Supplied information:
_ _ _ _ _ _ _

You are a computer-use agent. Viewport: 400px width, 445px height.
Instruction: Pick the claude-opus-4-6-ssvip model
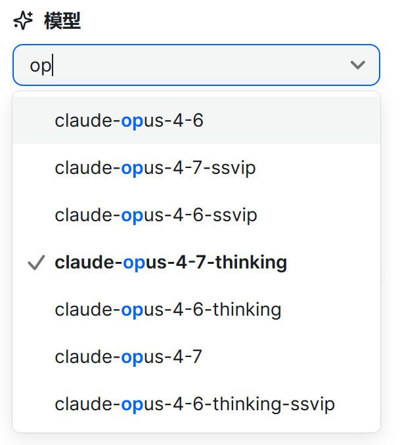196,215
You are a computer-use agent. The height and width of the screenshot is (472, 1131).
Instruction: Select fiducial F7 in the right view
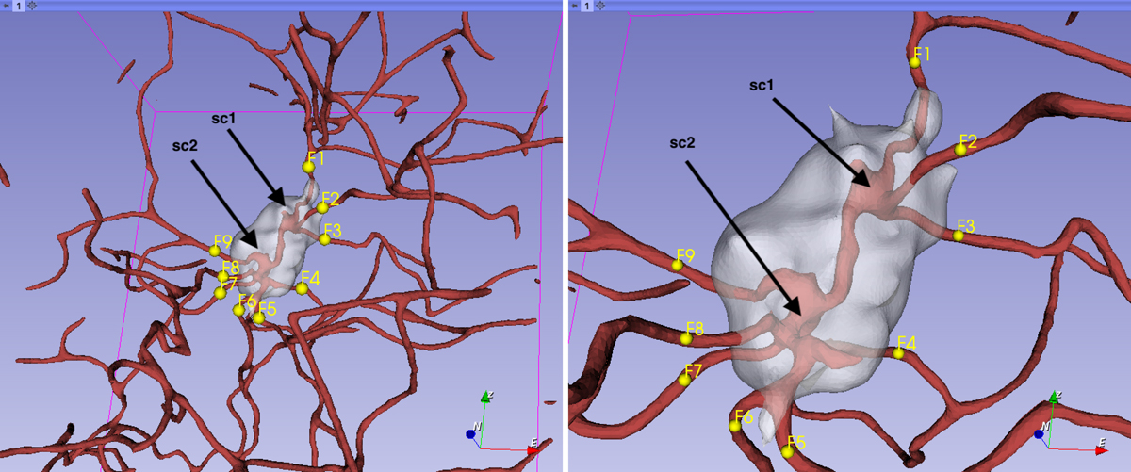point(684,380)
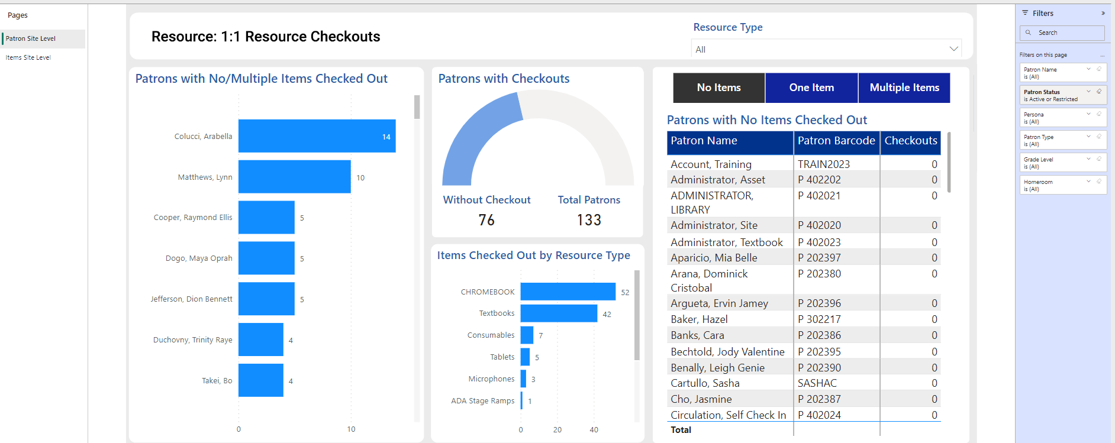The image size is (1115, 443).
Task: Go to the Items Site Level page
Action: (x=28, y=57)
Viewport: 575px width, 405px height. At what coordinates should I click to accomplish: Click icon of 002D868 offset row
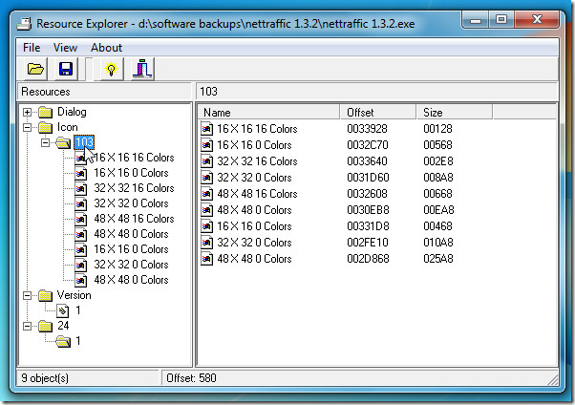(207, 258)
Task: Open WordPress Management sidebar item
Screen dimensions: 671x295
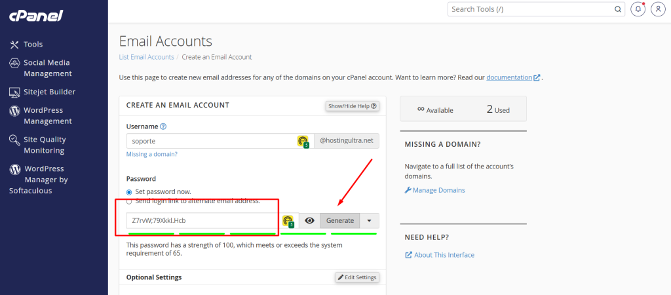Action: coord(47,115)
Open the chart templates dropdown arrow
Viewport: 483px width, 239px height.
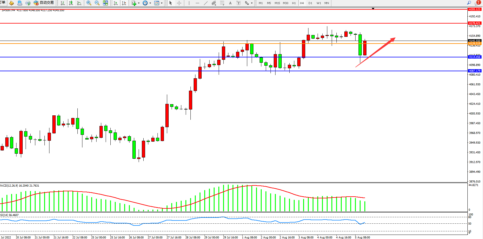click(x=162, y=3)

_ _ _ _ _ _ _

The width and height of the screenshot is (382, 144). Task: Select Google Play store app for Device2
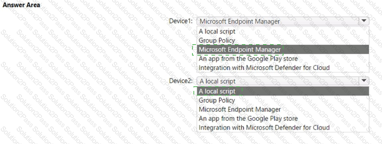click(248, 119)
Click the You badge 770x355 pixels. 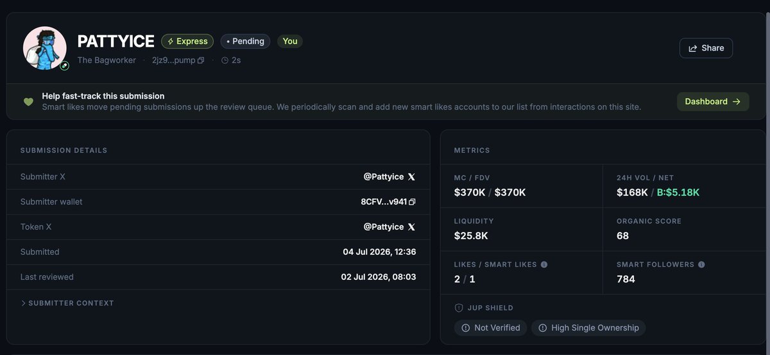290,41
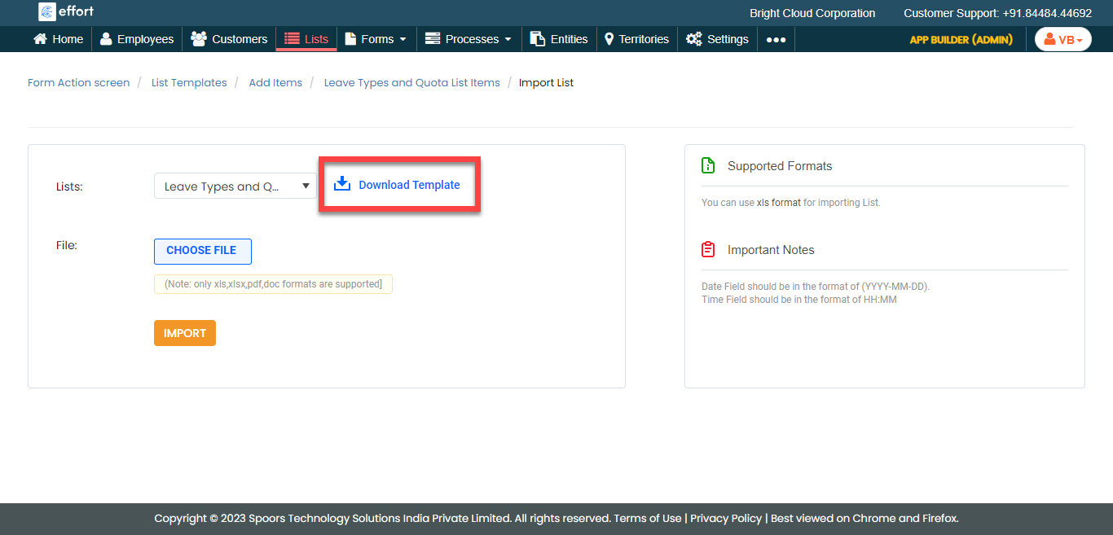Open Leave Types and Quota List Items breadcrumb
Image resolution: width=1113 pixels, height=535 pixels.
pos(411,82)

_ _ _ _ _ _ _

What needs to be done: Using the entries above, find all lines with "computer". Copy them.

Written solution:
You are a computer-use agent. Viewport: 400px width, 445px height.
You are a computer-use agent. The height and width of the screenshot is (472, 1131).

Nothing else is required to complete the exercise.